Overweight is here defined as a body mass index (BMI) of 25 to 29.9 kg/m2 and obesity as a BMI of ³ 30 kg/m2. However, overweight and obesity are not mutually exclusive, since obese persons are also overweight. A BMI of 30 is about 30 lb overweight and equivalent to 221 lb in a 6'0" person and to 186 lb in one 5'6". The number of overweight and obese men and women has risen since 1960; in the last decade the percentage of people in these categories has increased to 54.9% of adults age 20 years or older.

Overweight and obesity are especially evident in some minority groups, as well as in those with lower incomes and less education.

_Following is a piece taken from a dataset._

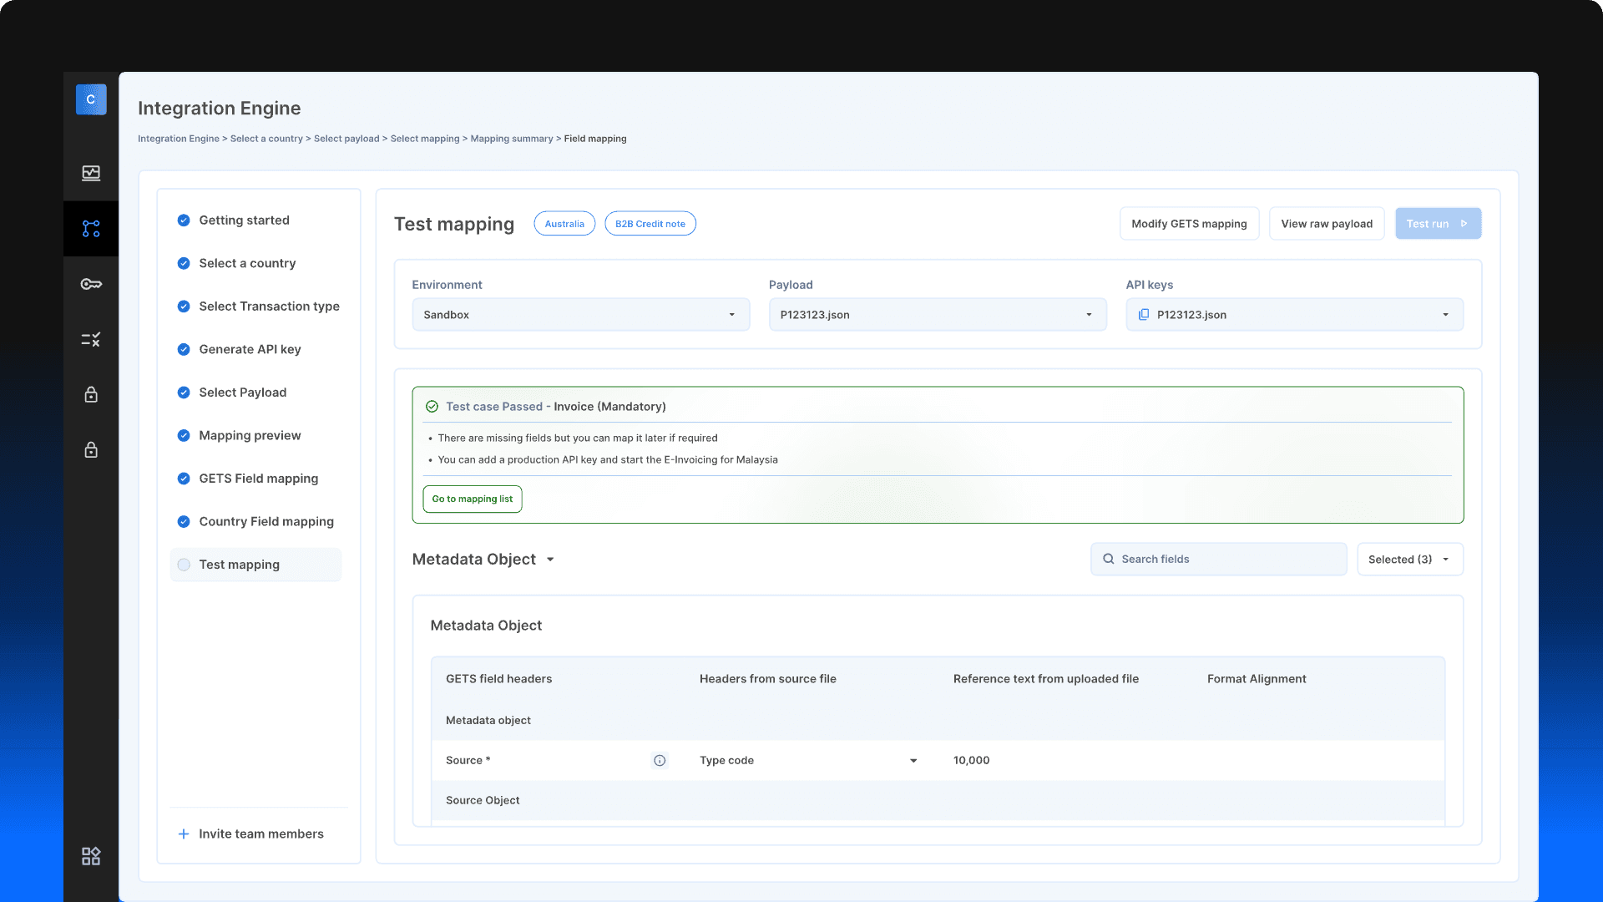Image resolution: width=1603 pixels, height=902 pixels.
Task: Click the Go to mapping list button
Action: pos(472,499)
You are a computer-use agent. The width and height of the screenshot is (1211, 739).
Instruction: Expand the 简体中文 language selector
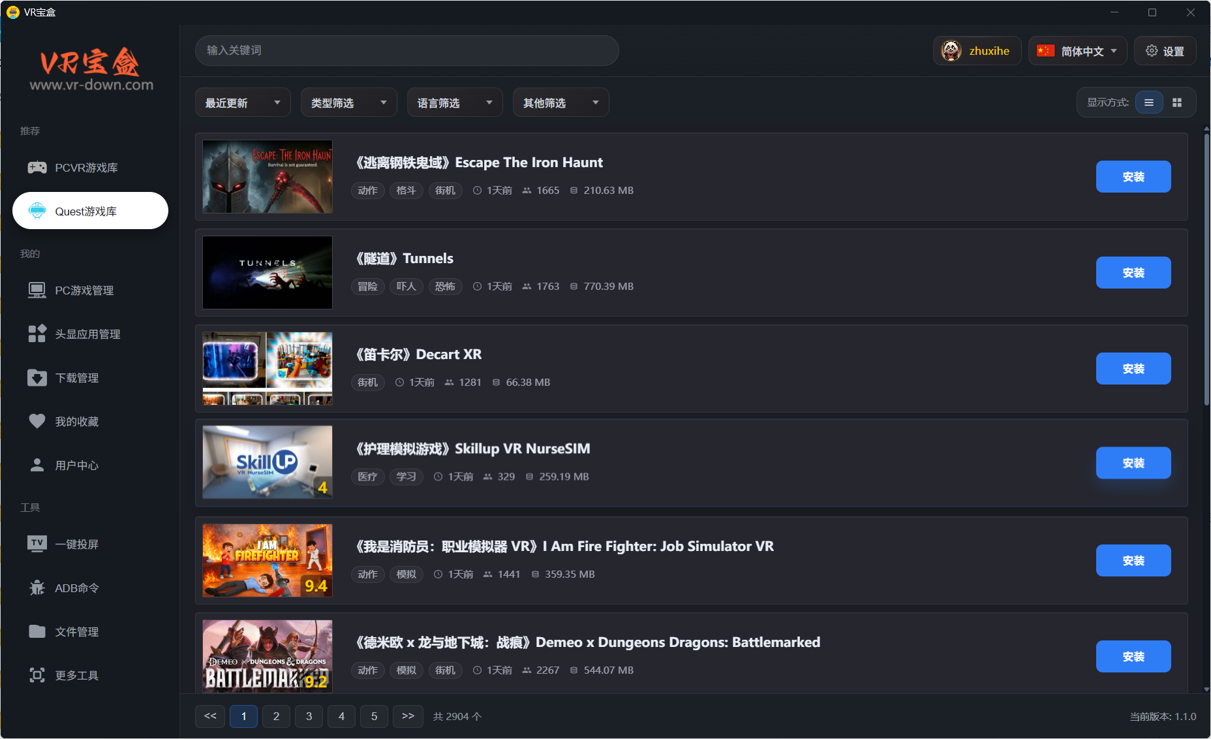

Obesity is a complex multifactorial chronic disease that develops from an interaction of genotype and the environment. Our understanding of how and why obesity develops is incomplete, but involves the integration of social, behavioral, cultural, physiological, metabolic and genetic factors.

While there is agreement about the health risks of overweight and obesity, there is less agreement about their management. Some have argued against treating obesity because of the difficulty in maintaining long-term weight loss and of potentially negative consequences of the frequently seen pattern of weight cycling in obese subjects. Others argue that the potential hazards of treatment do not outweigh the known hazards of being obese. The intent of our course – unique online - is to provide evidence for the effects of treatment on overweight and obesity. Our course focuses on the role of the primary care practitioner in treating overweight and obesity.

Areas of expertise contributed our course included primary care, epidemiology, clinical nutrition, exercise physiology, psychology, physiology, and pulmonary disease.

Question: Who is at Risk?

Answer: All overweight and obese adults (age 18 years of age or older) with a BMI of 25 are considered at risk for developing  associated morbidities or diseases such as hypertension, high blood cholesterol, type 2 diabetes, coronary heart disease, and other diseases. Individuals with a BMI of 25 to 29.9 are considered overweight, while individuals with a BMI 30 are considered obese.

Treatment of overweight is recommended only when patients have two or more risk factors or a high waist circumference. It should focus on altering dietary and physical activity patterns to prevent development of obesity and to produce moderate weight loss. Treatment of obesity should focus on producing substantial weight loss over a prolonged period. The presence of comorbidities in overweight and obese patients should be considered when deciding on treatment options.

Question:  Why Treat Overweight and Obesity?

Answer: Obesity is clearly associated with increased morbidity and mortality. There is strong evidence that weight loss in overweight and obese individuals reduces risk factors for diabetes and cardiovascular disease (CVD). Strong evidence exists that weight loss reduces blood pressure in both overweight hypertensive and nonhypertensive individuals; reduces serum triglycerides and increases high-density lipoprotein (HDL)-cholesterol; and generally produces some reduction in total serum cholesterol and low-density lipoprotein (LDL)-cholesterol.

Weight loss reduces blood glucose levels in overweight and obese persons without diabetes; and weight loss also reduces blood glucose levels and HbA1c in some patients with type 2 diabetes. Although there have been no prospective trials to show changes in mortality with weight loss in obese patients, reductions in risk factors would suggest that development of type 2 diabetes and CVD would be reduced with weight loss.

Question: What Treatments Are Effective?

Answer: A variety of effective options exist for the management of overweight and obese patients, including dietary therapy approaches such as low-calorie diets and lower-fat diets; altering physical activity patterns; behavior therapy techniques; pharmacotherapy; surgery; and combinations of these techniques.